**WHAT YOU ARE ASKED TO DO**. Could you copy exactly the lines from the one containing "Open Bus Stop cell for 261_Bus6" through the last line of the records, leaving out every picture?

Pixel coordinate grounding data:
* * * * * * *
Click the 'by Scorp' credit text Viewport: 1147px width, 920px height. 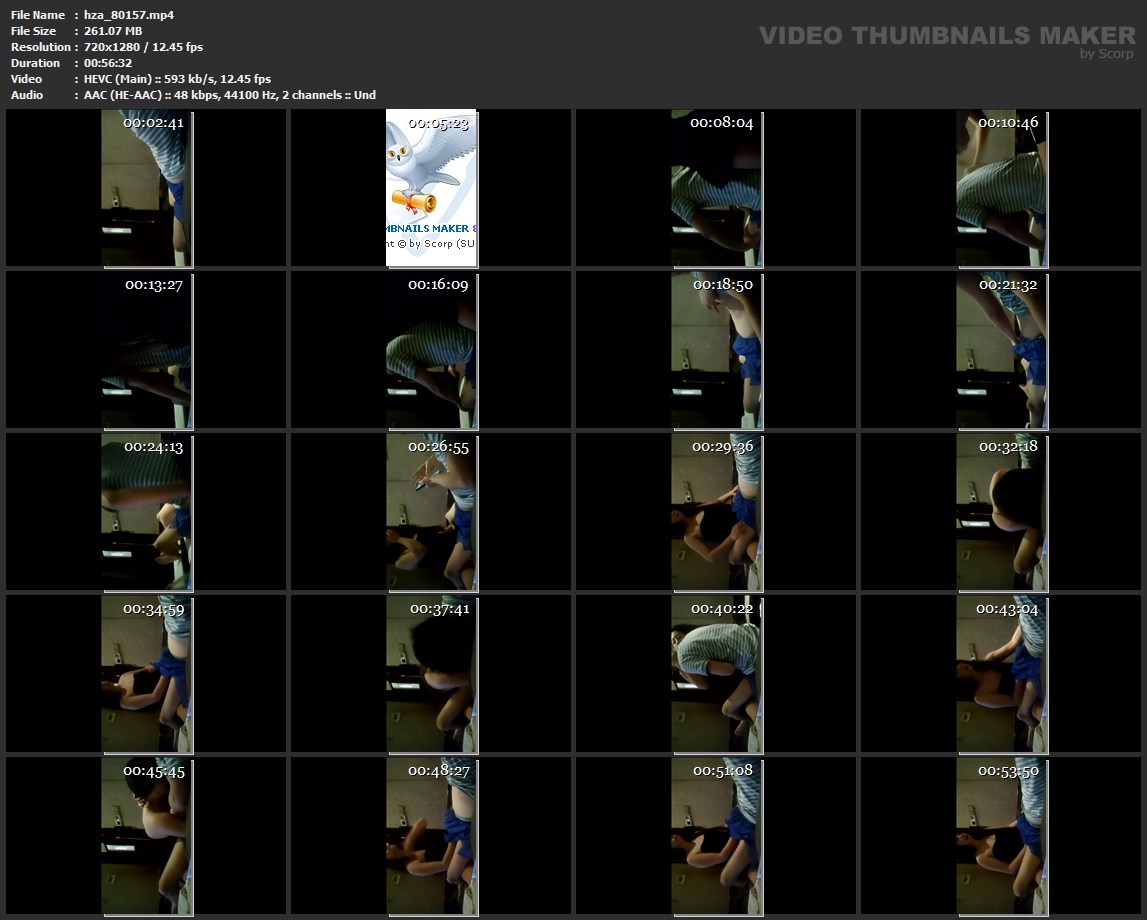click(x=1106, y=54)
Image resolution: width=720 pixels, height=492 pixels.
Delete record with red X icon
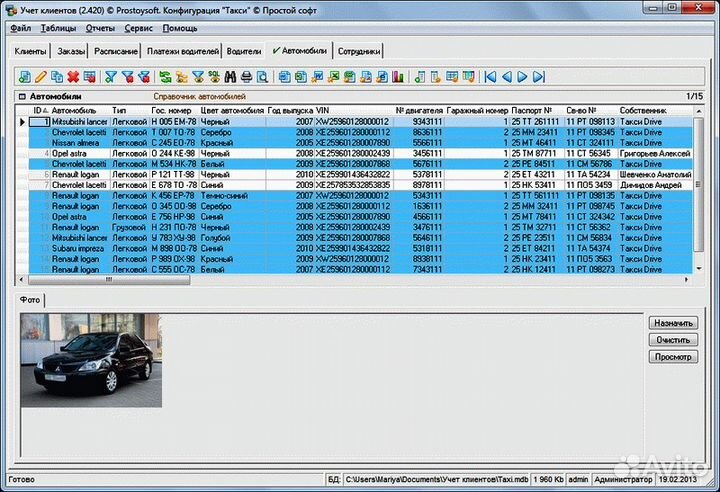coord(73,76)
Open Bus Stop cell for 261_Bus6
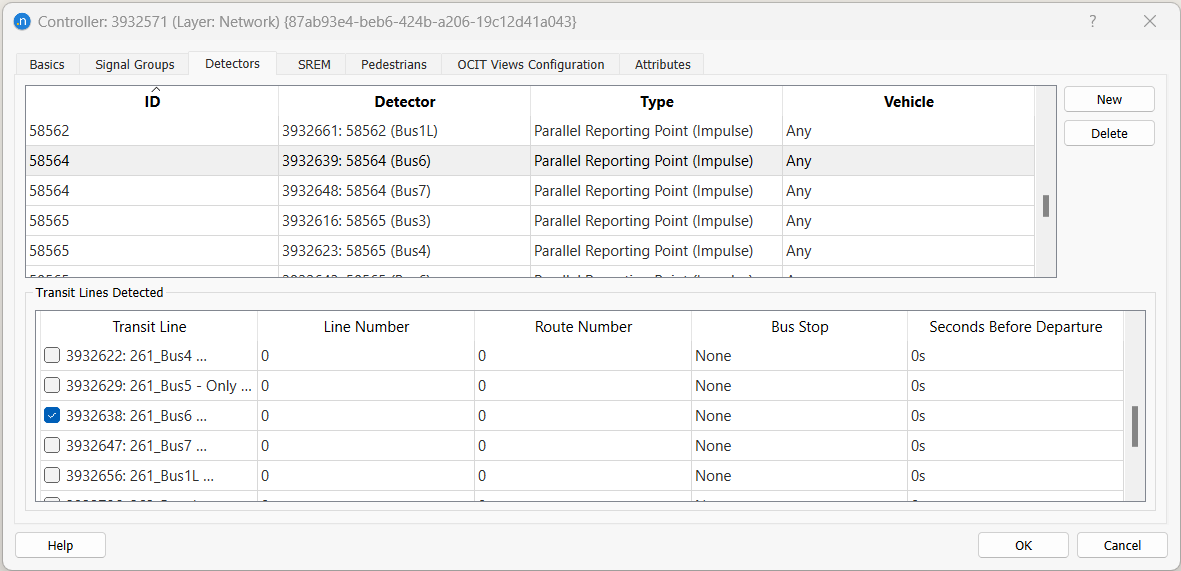1181x571 pixels. click(x=798, y=416)
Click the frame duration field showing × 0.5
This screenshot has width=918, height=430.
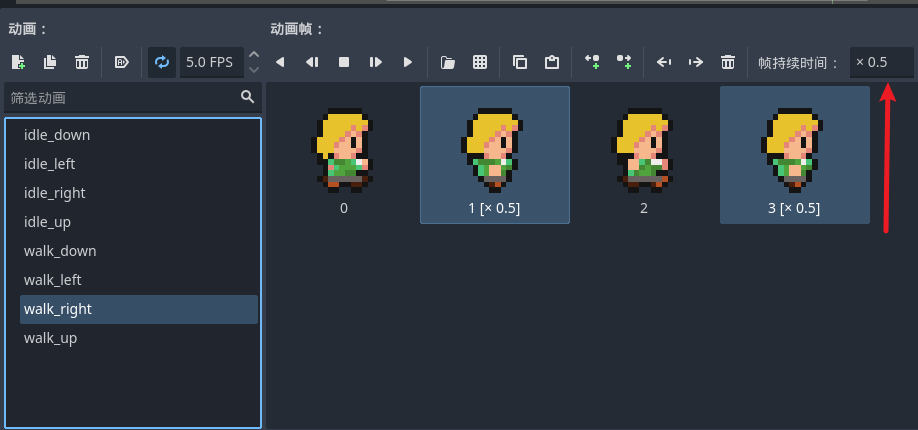point(880,62)
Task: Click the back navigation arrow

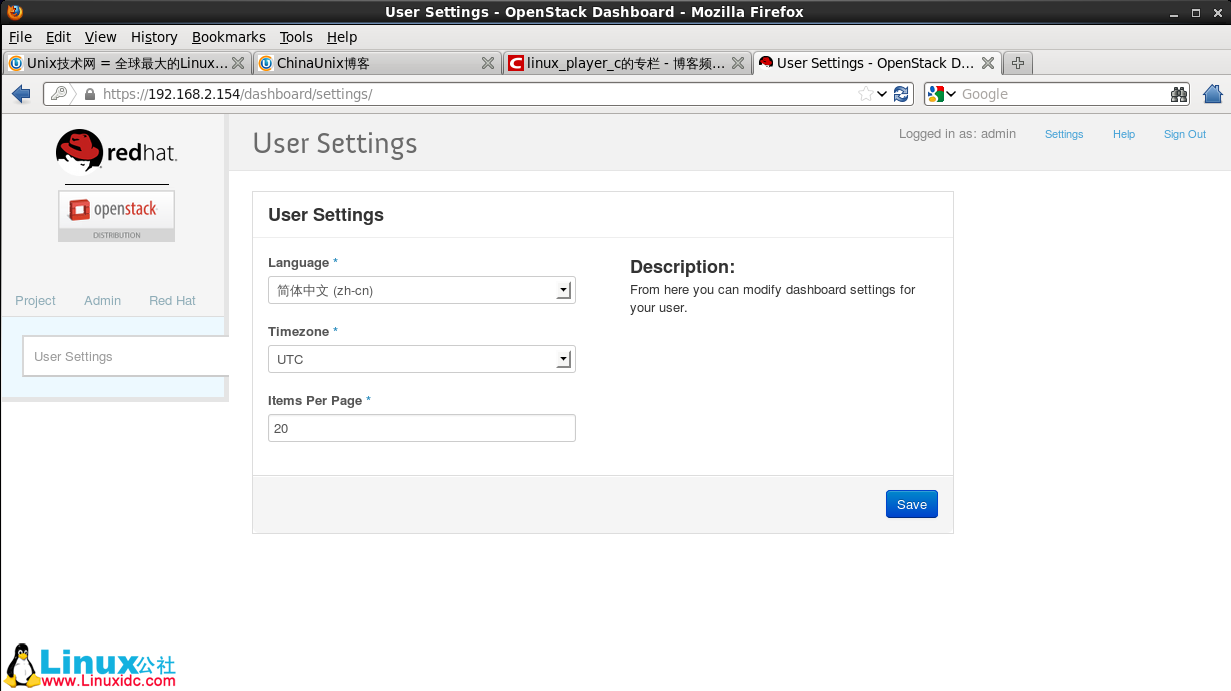Action: tap(20, 93)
* * * * * * *
**RESULT**.
Open Bus Stop cell for 261_Bus6
1181x571 pixels. click(x=798, y=416)
Click the frame duration field showing × 0.5
This screenshot has width=918, height=430.
point(880,62)
Task: Click the back navigation arrow

Action: tap(20, 93)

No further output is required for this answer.